I only got into the MCU (Marvel Cinematic Universe) around the time many others did with the release of “Black Panther”. I watched because it felt like such a defining moment culturally. I watched and enjoyed, but was certainly left with a bucket of questions; Who was that random white dude at the end with one arm? What happened to make so many superheros so gunshy? And doesn't Michael B Jordan have a football game to get to? (I was also watching “Friday Night Lights” at that time.) I decided to learn more about the MCU. I watched as many as I could before the big conclusion that everyone was talking about.

Endgame hit me at a strange time. I knew who the characters were. I knew why I should care about them, but I didn’t have over a decade invested into these heroes like so many other viewers did. I think because of this and the excellent writing team, I couldn’t help but see the story through the lens of the struggles in my life as a creative.

I don’t have much to say about the film as a Marvel movie other than “ It was great and I loved it.” Not an overly exciting opinion when likely a billion people share the same one. It was human, though; at times even uncomfortably so.
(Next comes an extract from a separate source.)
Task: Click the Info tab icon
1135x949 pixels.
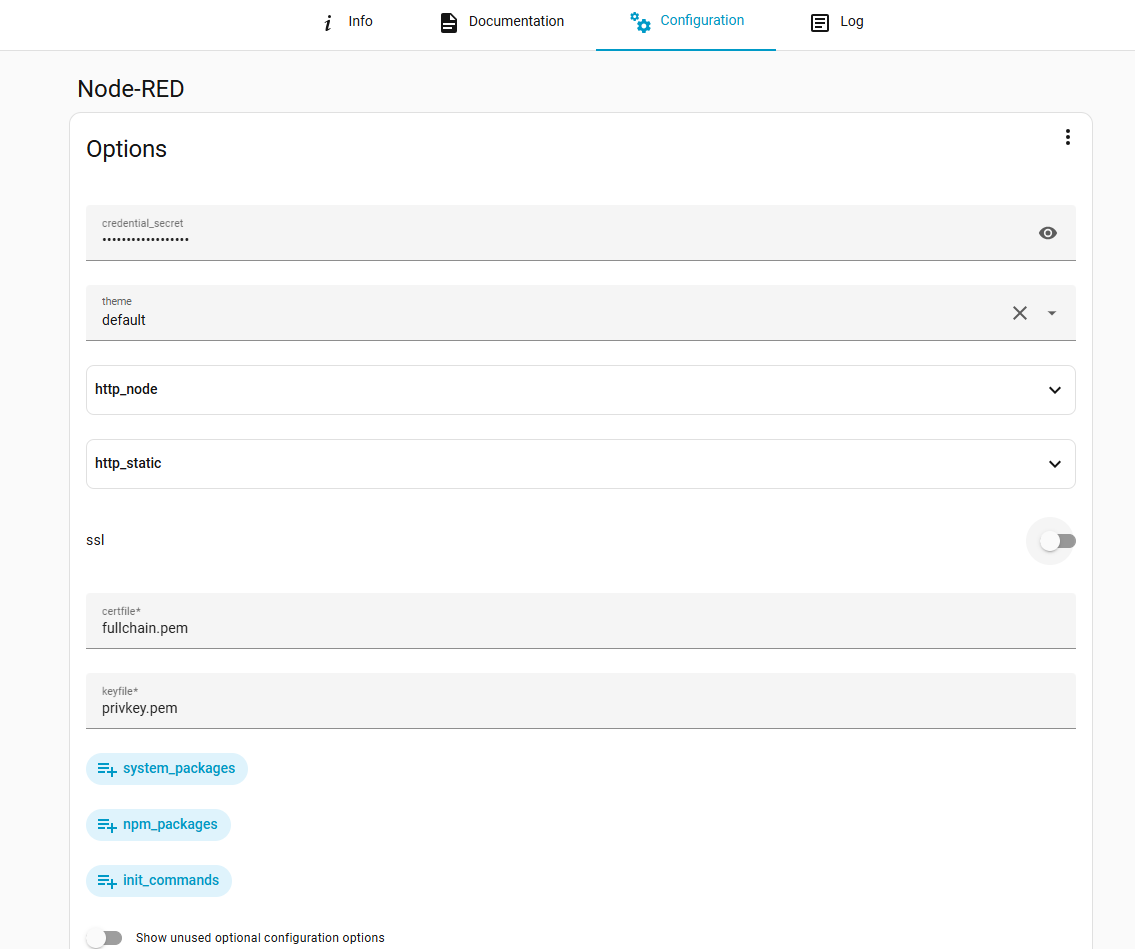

Making someone who can shoot lightning out of his face, is from another plane of existence, oh and is literally a god, not only behave like a human, but feel like one... that is extraordinary. After Thor fails at his job to protect his people he gives up, and showing that brokenness was pretty damn bold. I loved it! The choice to have one of the strongest, most reliable, as well as funniest superheroes turn flabby and all around sorry was inspired. I hope that choice was appreciated for more than it’s obvious humor and got to a few peoples hearts.

The past year has been tough on ol’ Pete. Although not a god, I (like many of us) expect greatness. I wanna do big things. Things that I care about and that have meaning a purpose. I usually don’t ever say that out loud. Saying I want success and big wins feels weird. Maybe it’s false modesty getting the best of me or conservative southerness at its most deceptive, but whatever it is I am trying to fight it. Honestly, it probably is just good old fashioned fear. Often times those big things fail. Sometimes those big things don’t even get the chance to fail because I can’t even get the ball rolling to even make it to the gutter; It just sits there in the little bowling ball return machine and I won’t pick it up. Failure is a strange thing. Even now I don’t exactly know how to talk to about it. It constantly changes its appearance and definition. I am moving into a season of life with writing and podcasting that if I don’t start taking big risks and allow myself the right to not only fail, but fail well, then the successes will stay down at the end of the bowling lane waiting for someone else more worthy. We take that big “L” and we crumble. We put ourselves out there, we worked hard, we made a new axe, we fought, we bled, and then a giant purple monster comes from outer space and turns half of the universe into dust. Then we get fat, grow out our beards and play videos games. That’s easy... Can’t fail at that. But damn that! Truth is, we are worthy, all of us. We just gotta stick that hand out and know eventually that hammer - or axe -  is coming.